Segundo ele, o objetivo é “complementar” as
informações geradas pelo Inpe de forma a evitar “um novo susto como o que
tomamos em 2016”. Naquele ano, dados do Deter apontavam desmatamento estável,
mas o Prodes revelou um aumento de 30% na taxa, que surpreendeu o ministro
Sarney Filho (PV-MA).
“O Deter funcionou bem no início, mas nos moldes de
hoje ele não atende mais”, disse Sano. Segundo o chefe do Ibama, a inadequação
ocorre por dois motivos: primeiro, porque o Deter não enxerga sob nuvens, o que
permite monitorar o desmatamento “só quatro ou cinco meses por ano”.
Depois,
porque o perfil da devastação mudou desde a criação do Deter.
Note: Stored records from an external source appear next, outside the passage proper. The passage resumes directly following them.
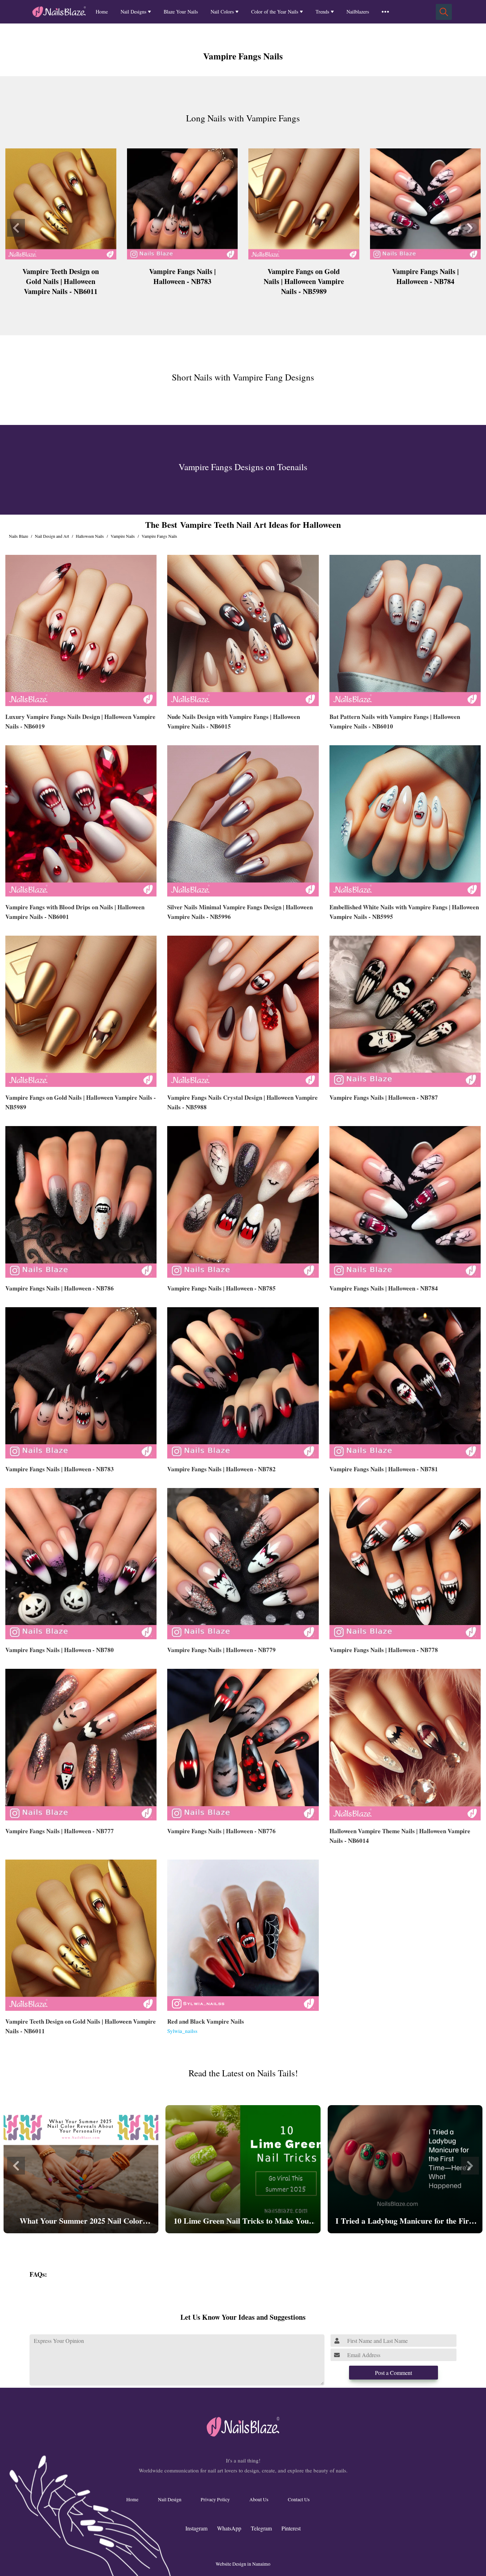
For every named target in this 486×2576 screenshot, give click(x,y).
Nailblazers (358, 11)
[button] (16, 228)
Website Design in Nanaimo (243, 2564)
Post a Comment (393, 2372)
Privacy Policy (215, 2499)
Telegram (261, 2528)
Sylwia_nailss (182, 2030)
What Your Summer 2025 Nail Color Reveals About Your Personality (81, 2221)
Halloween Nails (90, 536)
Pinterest (291, 2528)
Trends (322, 11)
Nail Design (169, 2499)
Hoje se desmata
mais em períodos de chuva e em polígonos menores, que escapam à resolução do
satélite que fornece as imagens para o Deter.
Daí a necessidade de incorporar imagens de radar,
uma tecnologia que permite enxergar sob nuvens (em oposição aos satélites
Landsat, CBERS e Modis, que monitoram a Amazônia hoje e são ópticos).
O Ibama
já tem à sua disposição há anos imagens do radar japonês Alos. Segundo Sano,
porém, o Alos tem resolução “grosseira”, de 100 metros – desmates ocorrem em
áreas menores que essa –, e leva 45 dias para cobrir a Amazônia. O Deter “do B”
que o edital quer contratar visa corrigir esse problema integrando imagens de
um radar europeu, o Sentinel-1.
Gilberto Câmara, do Inpe, diz que o plano não vai
funcionar. “O Sentinel-1é voltado para monitoramento marinho. Décadas de
pesquisa científica mostram que imagens de radar do tipo Sentinel-1 são
inadequadas para monitoramento rápido do desmatamento. Não é recomendável
contratar serviços de mapeamento por radar, ainda mais por esse valor, sem
suporte científico sólido. ”
Segundo ele, “não é por falta de informação que o
desmatamento está avançando, mas pela falta de recursos alocados no combate às
atividades ilegais na Amazônia”.
Nos últimos anos, o orçamento do Ibama vem
declinando à medida que o desmatamento sobe. A verba da fiscalização caiu quase
à metade entre 2013 e 2016 – de R$ 121 milhões para R$ 65 milhões. A quantidade
de fiscais diminuiu 30% nesse período. O desmatamento, por sua vez, aumentou
35% entre 2013 e 2016 – somente nos últimos dois anos a alta foi de 60%.
No ano passado, a penúria foi tão extrema que o
ministro Sarney Filho precisou recorrer a R$ 15 milhões do Fundo Amazônia,
dinheiro de doação internacional, para recompor o orçamento do Ibama e manter a
fiscalização de pé – apenas para ver o orçamento de todo o MMA cair 53% no
corte imposto pelo governo federal em março. Neste ano, a previsão é de mais R$
45 milhões do Fundo Amazônia para o Ibama. O secretário-executivo afirmou que o
Fundo Amazônia é uma das fontes de recurso que ele pretende captar para o novo
sistema.
Questionado sobre se o dinheiro não seria melhor
empregado reforçando a fiscalização, Cruz disse que o monitoramento é “a
inteligência do sistema”, e repetiu que não quer calcular taxas anuais. “A
gente pode até subsidiar o Inpe. Todo mundo é governo.”